Es ist schon eine Erkenntnis wert festzustellen, dass Schildkröten die Bedienung eines Touchscreens erlernen können – selbst wenn es sich dabei lediglich um einen einfachen Auswahltest mit zwei Möglichkeiten handelt. Warum ich das hier so betone, sollte klar werden, wenn Sie sich vor Augen führen, wie viele Personen Sie vielleicht schon am Fahrkartenschalter in der Bahnhofsvorhalle angetroffen haben, die hilflos damit beschäftigt waren, sich eine Fahrkarte zu ziehen. Es gehört schon eine gewisse Leistung dazu, die selbst manchen Mitbürgern schwerfällt und Überwindung und Einfühlungsvermögen abverlangt. Ebenso spricht es für sich, bzw. die Schildkröten, wenn sie einen am Bildschirm erlernten Auswahltest auf eine reale Testarena, sprich Fläche übertragen können. Letzteres würde ja in etwa dem gleichkommen, was unser einer leisten muss, wenn er beispielsweise einen auf dem Bildschirm erlernten Weg, z.B. die Karte des Routenplaners auf die Realität übertragen muss, nämlich den Weg auch in Realität richtig zu gehen (auch das fällt manchem nicht immer leicht). Zugegeben, die Schildkröten brauchten sich keinen Plan einzuprägen, sondern lediglich die Symbole zur Orientierung – aber immerhin!
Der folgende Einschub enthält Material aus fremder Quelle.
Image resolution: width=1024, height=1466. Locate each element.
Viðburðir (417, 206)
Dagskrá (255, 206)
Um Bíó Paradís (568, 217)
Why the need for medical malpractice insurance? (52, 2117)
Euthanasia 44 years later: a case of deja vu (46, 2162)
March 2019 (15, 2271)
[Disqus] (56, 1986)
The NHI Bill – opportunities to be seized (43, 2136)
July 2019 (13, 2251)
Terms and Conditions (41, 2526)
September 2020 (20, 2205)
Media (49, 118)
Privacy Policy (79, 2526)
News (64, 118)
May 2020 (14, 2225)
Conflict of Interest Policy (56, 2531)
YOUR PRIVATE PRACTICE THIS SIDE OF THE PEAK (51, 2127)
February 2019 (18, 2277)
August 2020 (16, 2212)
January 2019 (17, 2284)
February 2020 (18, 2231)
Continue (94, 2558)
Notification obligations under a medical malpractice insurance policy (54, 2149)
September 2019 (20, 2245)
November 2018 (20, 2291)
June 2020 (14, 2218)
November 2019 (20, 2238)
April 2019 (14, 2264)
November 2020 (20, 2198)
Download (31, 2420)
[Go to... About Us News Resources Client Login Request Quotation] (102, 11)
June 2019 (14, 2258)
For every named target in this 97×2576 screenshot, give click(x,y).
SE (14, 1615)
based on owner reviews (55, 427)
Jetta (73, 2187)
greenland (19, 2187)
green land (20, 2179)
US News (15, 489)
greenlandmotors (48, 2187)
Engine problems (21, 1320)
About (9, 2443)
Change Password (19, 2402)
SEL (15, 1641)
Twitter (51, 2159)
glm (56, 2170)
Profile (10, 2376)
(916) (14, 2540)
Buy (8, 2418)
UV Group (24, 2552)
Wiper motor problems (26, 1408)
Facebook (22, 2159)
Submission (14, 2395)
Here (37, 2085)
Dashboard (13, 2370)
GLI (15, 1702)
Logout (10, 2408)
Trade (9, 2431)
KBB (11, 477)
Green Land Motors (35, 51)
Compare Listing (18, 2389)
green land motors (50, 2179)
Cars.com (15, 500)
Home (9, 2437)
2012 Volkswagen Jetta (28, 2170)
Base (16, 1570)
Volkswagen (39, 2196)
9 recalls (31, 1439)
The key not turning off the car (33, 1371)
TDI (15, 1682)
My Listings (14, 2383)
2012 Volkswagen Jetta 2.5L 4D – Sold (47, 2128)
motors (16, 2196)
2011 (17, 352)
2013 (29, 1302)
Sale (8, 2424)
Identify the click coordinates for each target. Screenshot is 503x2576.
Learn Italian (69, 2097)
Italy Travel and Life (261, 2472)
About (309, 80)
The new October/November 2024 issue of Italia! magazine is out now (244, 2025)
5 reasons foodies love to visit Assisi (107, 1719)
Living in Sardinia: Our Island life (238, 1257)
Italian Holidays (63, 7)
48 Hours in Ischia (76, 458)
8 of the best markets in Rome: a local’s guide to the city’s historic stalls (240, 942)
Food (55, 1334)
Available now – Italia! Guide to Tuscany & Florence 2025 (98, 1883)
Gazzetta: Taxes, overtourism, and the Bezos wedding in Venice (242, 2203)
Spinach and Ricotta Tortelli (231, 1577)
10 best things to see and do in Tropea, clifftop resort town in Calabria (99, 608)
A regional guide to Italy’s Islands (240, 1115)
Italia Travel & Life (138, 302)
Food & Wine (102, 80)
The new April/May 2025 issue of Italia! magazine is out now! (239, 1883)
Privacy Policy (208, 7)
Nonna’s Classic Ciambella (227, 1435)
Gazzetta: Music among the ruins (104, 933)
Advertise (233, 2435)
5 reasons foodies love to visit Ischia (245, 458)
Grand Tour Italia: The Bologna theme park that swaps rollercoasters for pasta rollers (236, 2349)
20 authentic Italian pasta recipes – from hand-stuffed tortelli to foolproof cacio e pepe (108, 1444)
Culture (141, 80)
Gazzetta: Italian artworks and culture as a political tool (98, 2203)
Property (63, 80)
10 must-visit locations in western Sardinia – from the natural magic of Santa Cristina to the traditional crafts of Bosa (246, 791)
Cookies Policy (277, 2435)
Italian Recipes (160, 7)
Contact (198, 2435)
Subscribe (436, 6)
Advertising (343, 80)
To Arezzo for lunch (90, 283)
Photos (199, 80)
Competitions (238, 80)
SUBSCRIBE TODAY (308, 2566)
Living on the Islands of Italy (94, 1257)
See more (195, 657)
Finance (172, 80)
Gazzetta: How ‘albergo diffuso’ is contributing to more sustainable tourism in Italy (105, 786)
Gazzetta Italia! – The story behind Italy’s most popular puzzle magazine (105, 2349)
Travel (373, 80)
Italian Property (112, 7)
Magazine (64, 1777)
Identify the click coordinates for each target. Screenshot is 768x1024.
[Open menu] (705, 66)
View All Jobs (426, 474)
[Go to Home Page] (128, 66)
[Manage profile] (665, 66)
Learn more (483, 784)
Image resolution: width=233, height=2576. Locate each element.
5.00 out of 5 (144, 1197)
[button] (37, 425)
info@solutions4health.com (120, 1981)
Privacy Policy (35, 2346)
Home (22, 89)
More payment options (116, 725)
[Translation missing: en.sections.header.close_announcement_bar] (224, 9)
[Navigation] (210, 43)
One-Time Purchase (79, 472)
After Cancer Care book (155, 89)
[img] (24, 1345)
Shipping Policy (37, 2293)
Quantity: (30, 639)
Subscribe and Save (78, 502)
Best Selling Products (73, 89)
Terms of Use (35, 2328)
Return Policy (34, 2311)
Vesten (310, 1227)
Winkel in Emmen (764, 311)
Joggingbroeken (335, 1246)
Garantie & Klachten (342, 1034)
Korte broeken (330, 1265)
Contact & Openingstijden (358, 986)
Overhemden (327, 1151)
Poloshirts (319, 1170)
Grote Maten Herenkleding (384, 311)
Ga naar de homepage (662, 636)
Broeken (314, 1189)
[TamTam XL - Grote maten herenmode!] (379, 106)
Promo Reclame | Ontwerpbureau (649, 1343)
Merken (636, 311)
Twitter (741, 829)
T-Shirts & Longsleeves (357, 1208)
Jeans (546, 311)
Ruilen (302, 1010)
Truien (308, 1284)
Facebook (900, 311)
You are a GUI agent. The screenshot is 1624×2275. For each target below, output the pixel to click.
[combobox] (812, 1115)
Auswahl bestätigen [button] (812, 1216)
Auch sollte man es nicht unbedingt als Manko auffassen, dass sie eine in der realen Arena gelernte Aufgabe nicht auf den Bildschirm übertragen können. Ich glaube zwar auch nicht, dass sie soweit abstrahieren können, dass sie diese Aufgabe so meistern würden wie wir, aber der hier durchgeführte Test zeigt eigentlich nur, wie es die Autoren auch richtig in ihrer Diskussion interpretieren, dass sie dahingehend ein Langzeitgedächtnis haben, das ihnen ermöglicht, zwischen einer Arena und einem Bildschirm zu unterscheiden. Denn nach zwei Monaten Arena verhielten sie sich vor dem Bildschirm wieder so, wie sie es ursprünglich am Bildschirm gelernt hatten. Hier muss man eben sehen, dass es sich in diesem Fall anders verhält als beim Umsetzen in die Testarena, wo sie ja nur mit dem ursprünglich am Bildschirm erlernten Vorwissen die Testreihe beginnen konnten, während sie im umgekehrten Fall ja eine Entscheidungsmöglichkeit mehr hatten, nämlich sich so zu verhalten, wie beim zuletzt gelernten Test in der Arena oder wieder so, wie als richtig am Bildschirm erlernt. Siehe auch Kommentar zu: Davis & Burghardt (2007).

Literatur

Davis, K. M. & G. M. Burghardt (2007): Training and long-term memory of a novel food acquisition task in a turtle (Pseudemys nelsoni). – Behavioural Processes 75(2): 225-230 oder Abstract-Archiv.